**Enunciado do exercício:** Reproduza o trecho do texto da página entre "Miguez, que é" e "começará em 2013.", inclusive.

A distorção se apresenta também no Mecanismo de Desenvolvimento Limpo (MDL), dispositivo do Protocolo de Kyoto que permite aos países desenvolvidos comprar créditos de carbono pela redução de emissões nos países em desenvolvimento. No caso de projetos que reduzem emissões de metano (como vários no Brasil), cada tonelada de CH4 comprada aqui equivale ao direito de emitir 21 toneladas de CO2 lá fora. "Na prática, você autoriza os países desenvolvidos a emitir mais dióxido de carbono do que deveriam", afirma Miguez.

"Estão dando um crédito de carbono imenso para emissões que não são verdadeiras", reforça Pinguelli. "Não é bom que se alimente essa ilusão."

Miguez, que é um dos responsáveis pela avaliação de projetos de MDL no Brasil, tranqüiliza os empreendedores: projetos aprovados na vigência do protocolo atual não serão prejudicados. O GWP 21 do metano está sacramentado no Protocolo de Kyoto e só poderá ser alterado no próximo regime climático, que começará em 2013.

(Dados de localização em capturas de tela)
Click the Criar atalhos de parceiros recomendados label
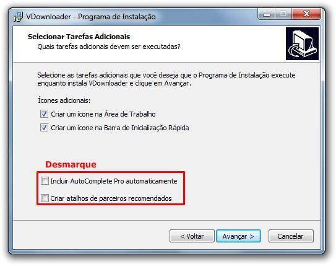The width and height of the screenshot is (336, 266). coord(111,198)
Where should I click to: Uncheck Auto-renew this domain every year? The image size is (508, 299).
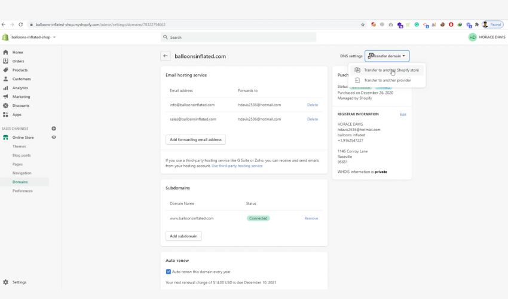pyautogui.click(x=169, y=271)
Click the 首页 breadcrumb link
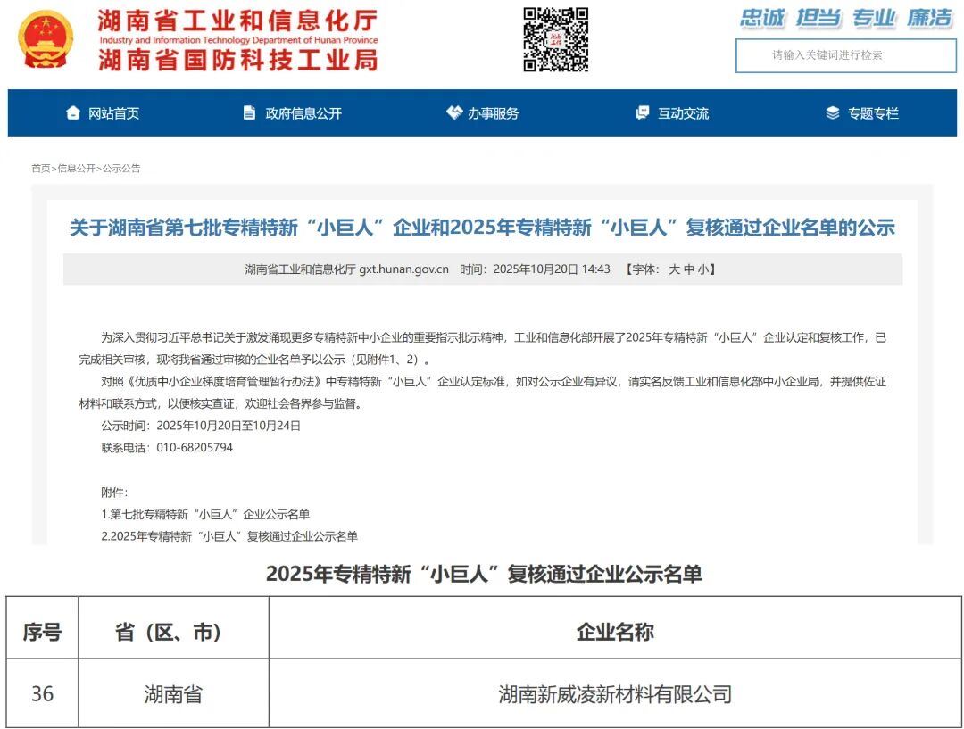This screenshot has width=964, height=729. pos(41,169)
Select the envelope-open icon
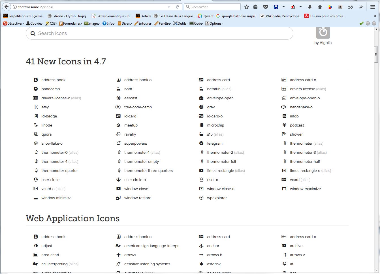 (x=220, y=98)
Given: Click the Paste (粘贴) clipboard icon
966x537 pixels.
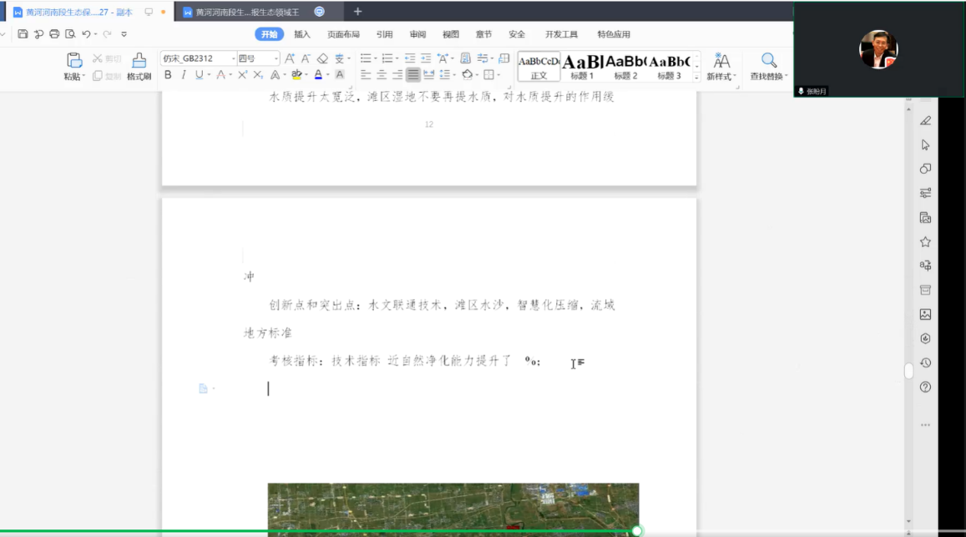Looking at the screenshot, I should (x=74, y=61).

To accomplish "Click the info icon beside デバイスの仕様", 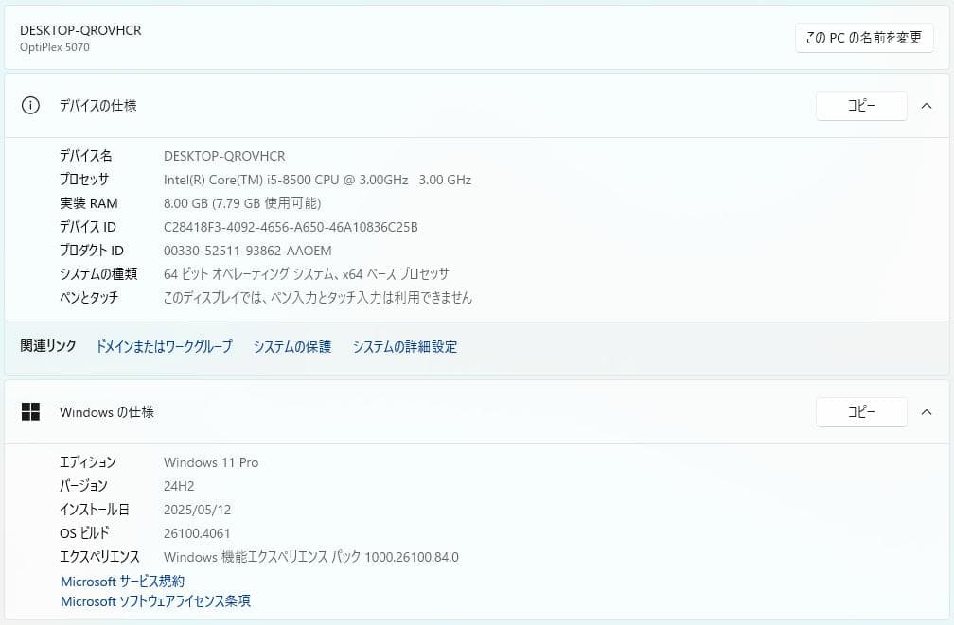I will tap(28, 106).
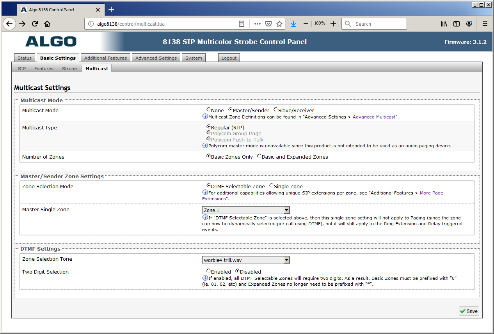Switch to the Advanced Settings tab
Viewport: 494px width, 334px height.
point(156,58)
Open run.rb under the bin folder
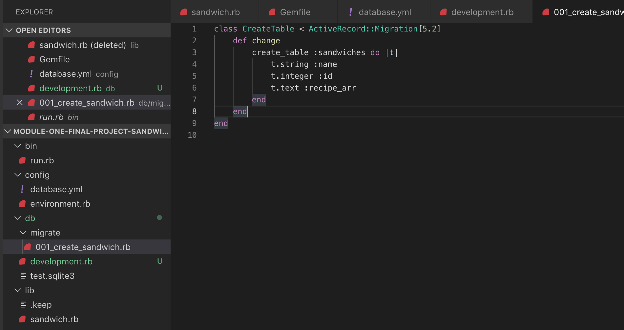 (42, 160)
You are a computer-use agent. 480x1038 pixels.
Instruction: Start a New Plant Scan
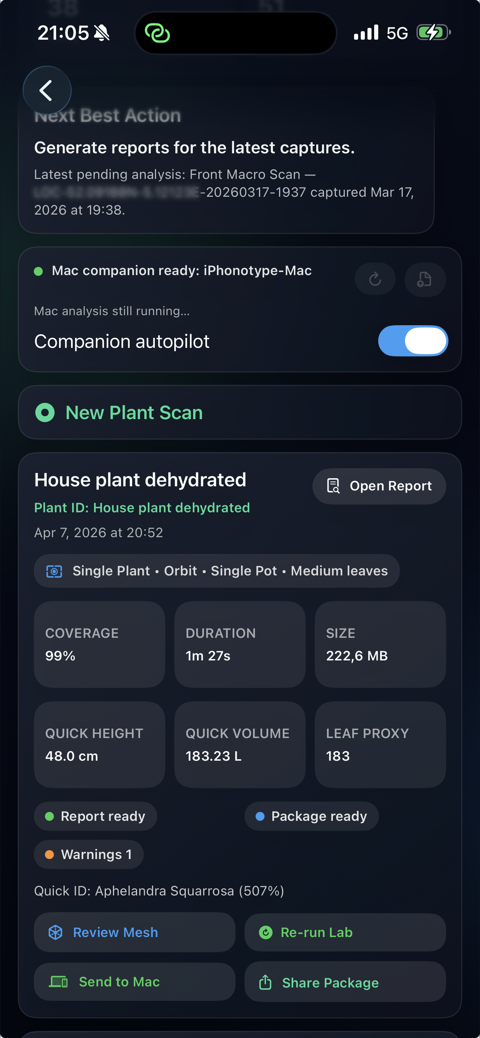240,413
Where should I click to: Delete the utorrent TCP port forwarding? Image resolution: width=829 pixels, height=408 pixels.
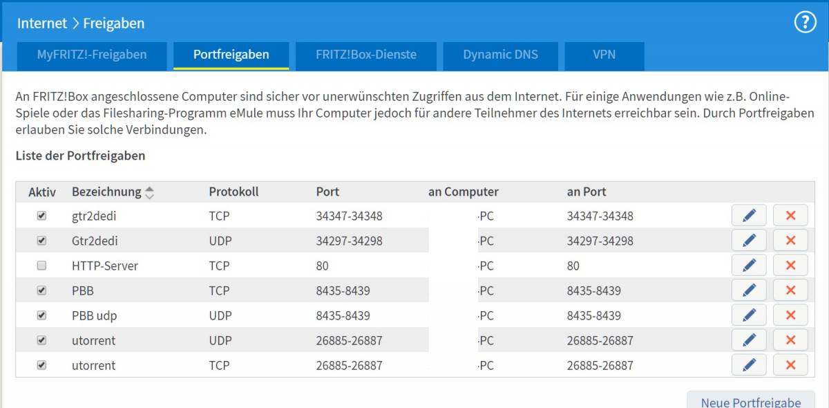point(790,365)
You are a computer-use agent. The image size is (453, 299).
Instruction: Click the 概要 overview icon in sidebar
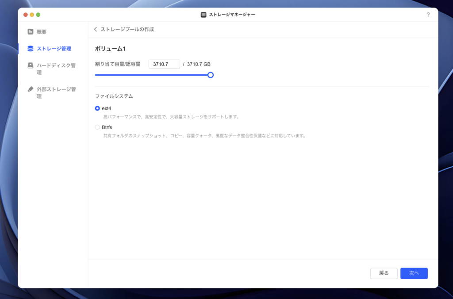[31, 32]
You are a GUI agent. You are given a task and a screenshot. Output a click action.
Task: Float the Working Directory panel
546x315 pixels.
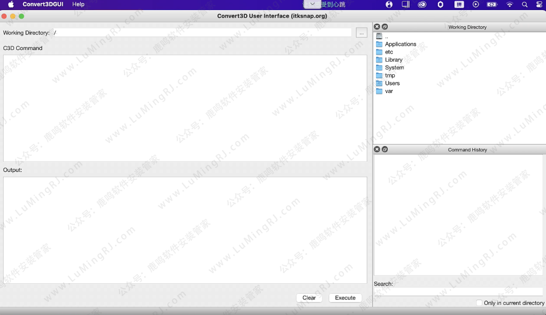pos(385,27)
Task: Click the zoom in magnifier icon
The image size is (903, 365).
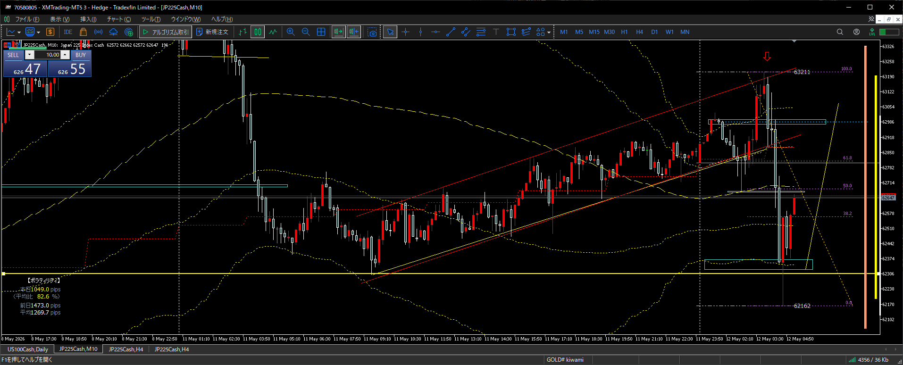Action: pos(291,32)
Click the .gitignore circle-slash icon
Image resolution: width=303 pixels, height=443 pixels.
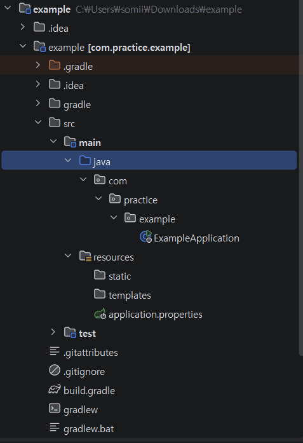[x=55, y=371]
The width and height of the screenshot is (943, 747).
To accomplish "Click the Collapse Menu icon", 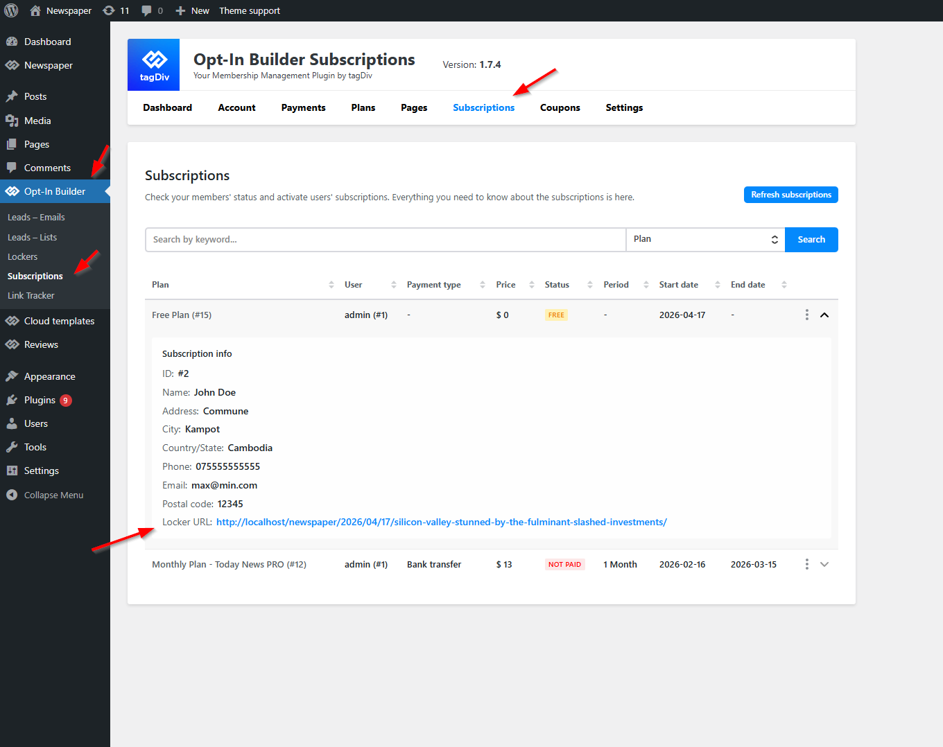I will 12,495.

**Resposta do exercício:**
Miguez, que é um dos responsáveis pela avaliação de projetos de MDL no Brasil, tranqüiliza os empreendedores: projetos aprovados na vigência do protocolo atual não serão prejudicados. O GWP 21 do metano está sacramentado no Protocolo de Kyoto e só poderá ser alterado no próximo regime climático, que começará em 2013.